Mystery novels are a pretty new genre to me, even though I usually like them. I probably should have started reading them long ago, but I started out as a science fiction fan and it usually takes a while to discover that just because science fiction likes to bill itself as the literature of ideas doesn't mean that other genres are not, in fact, dumb. Anyway, I just finished up Agatha Christie's Elephants Can Remember, a late Hercule Poirot mystery, among my audio books.
It feels odd, although I'm still overcoming my ignorance so I don't know how odd it is; the particular mystery is kicked off when mystery-author Ariadne Oliver is asked to investigate a tragedy where General Alistair Ravenscroft and his wife Margaret died, to determine whether Alistair shot Margaret and then killed himself, or whether Margaret shot Alistair and then killed herself, or whether each killed themselves, something the forensic evidence was unable to determine ... a dozen years ago. So the book follows the conventions, as I understand them, for this sort of thing, with the protagonists holding interviews and deducing whodunnit from that. Yet it's got that twist; as I understand it, those interviewed are supposed to give information honestly, to be fair to the reader, except for the person who actually done it, and the reader might be able to identify the lie from pure reasoning.
Given the central event was a dozen years old, though, and no one who actually saw the critical moment was there, the characters quite logically don't remember things perfectly, or filled in explanations for what they didn't understand from what they assumed, and so while the characters might be full of confounding information, it's not actually cheating either. It also means the book is almost proofed against continuity errors, which I imagine have to be particularly frustrating in puzzle-detective-mysteries like this: if someone says something irreconcilably incompatible with the bulk of the evidence, well, they remembered it wrong is all and that happens. (I know this isn't the only Poirot story to use this gimmick.) So I'm startled that with all the confounds --- maybe because of all the confounds --- I pinned down just what happened and why with about a third of the book left to go.

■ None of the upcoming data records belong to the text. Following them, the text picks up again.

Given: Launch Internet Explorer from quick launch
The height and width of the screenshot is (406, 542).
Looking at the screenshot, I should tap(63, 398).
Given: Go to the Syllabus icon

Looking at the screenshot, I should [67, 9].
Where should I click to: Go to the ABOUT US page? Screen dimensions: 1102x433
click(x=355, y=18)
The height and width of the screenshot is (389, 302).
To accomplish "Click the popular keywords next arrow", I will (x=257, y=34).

It's got the sort of gimmick I'd expect to see as a Mystery Movie Of The Week, back when they made Mystery Movies Of The Week, usually starring Mike Farrell, and which I'd watch because my mother liked watching these things and impressing us kids by identifying as early as possible who did it (Mike Farrell). It's possible I was pre-spoiled by having encountered enough mysteries with similar gimmicks. Possibly it's because the mystery wasn't that hard, and Christie was probably in her declining years; there's a lot of repetitive writing, to the point that Oliver and Poirot at one point rue the notion that elephants (who can at least in legend remember small things years later, after all) might be mentioned by yet another person.

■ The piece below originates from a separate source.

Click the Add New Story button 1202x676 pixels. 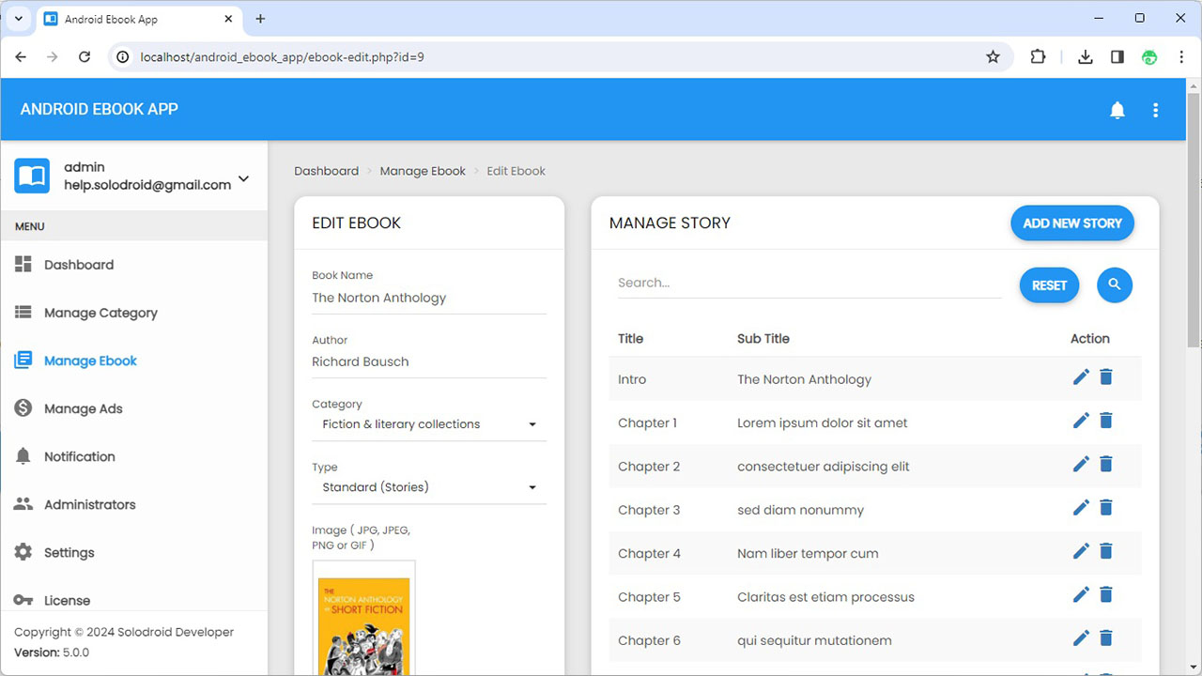pyautogui.click(x=1071, y=223)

I learned the text of this book has been used in word-analysis studies to form arguments about whether Christie was suffering Alzheimer's in her closing years, with the main evidence being the change in vocabulary depth and variety from earlier novels. I'm not sure. There is, to repeat myself, a lot of repetitive writing, although it's along the lines of characters pointing out they didn't really know the core events and it was a long time ago. And I finished the book despite knowing how it'd turn out without feeling like I was wasting my time, although also without the sense of increasing tension that the closing pages of a mystery might inspire. I'm not sorry I read it, but it felt more like extending time with enjoyable characters more than a story interesting on its own merits.

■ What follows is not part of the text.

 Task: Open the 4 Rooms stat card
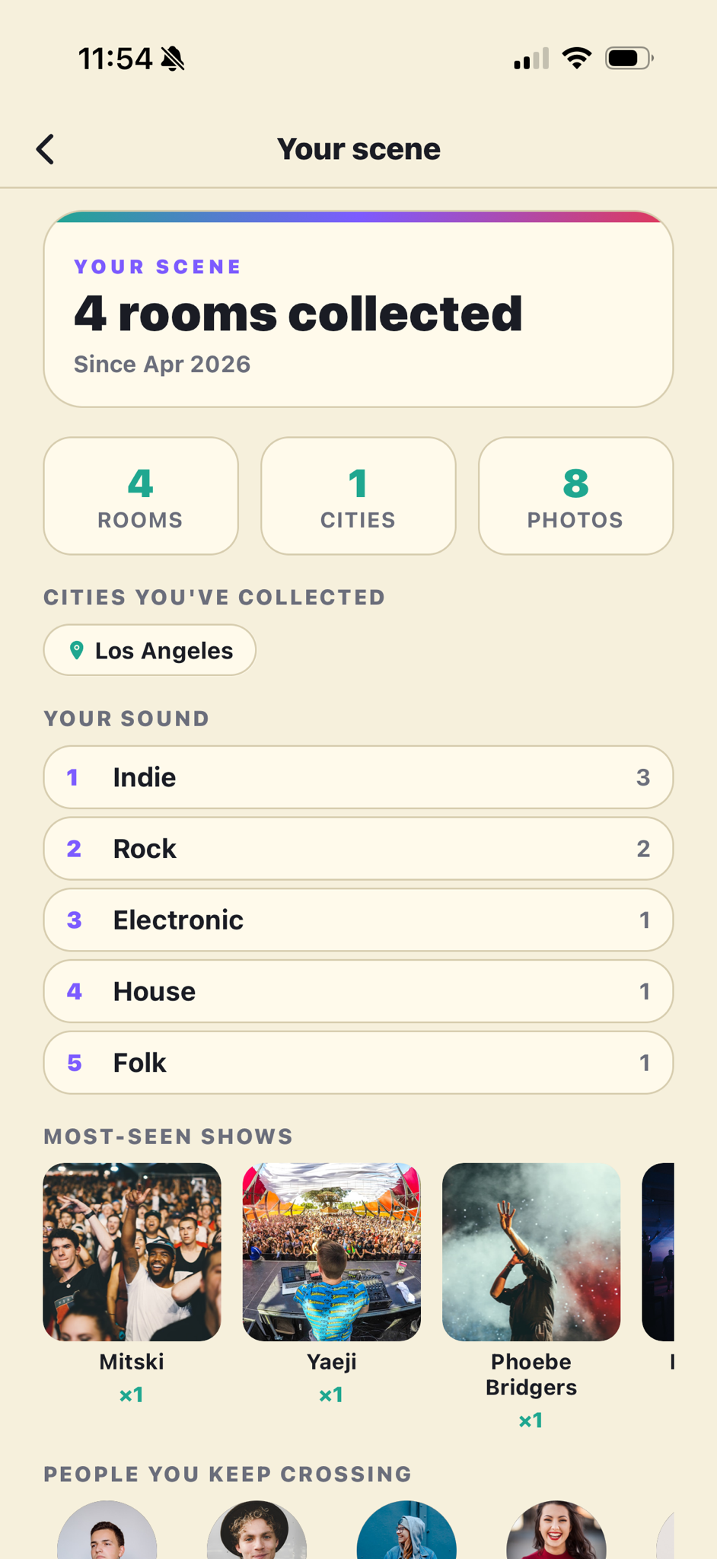(x=141, y=496)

Trivia: Global industrial production of selenium is about 1500 tons per year, with about a tenth of that amount recycled from industrial waste and old photocopiers. Source: Nature's Building Blocks: An A-Z Guide To The Elements, John Emsley.
Currently Reading: Step Right Up, Brooks McNamara. It's a history of the medicine show, with enough illustrations of 19th century medicine-show minstrel acts or Indian figures that I feel uncomfortable reading it where passers-by might see me, as I can't really give out explanations of what I'm staring at these illustrations for. Mercifully, the print is large, so I can quickly finish this page and turn to the next and ... ah, yes, an extremely detailed sketch of the gastro-intestinal system. Much better.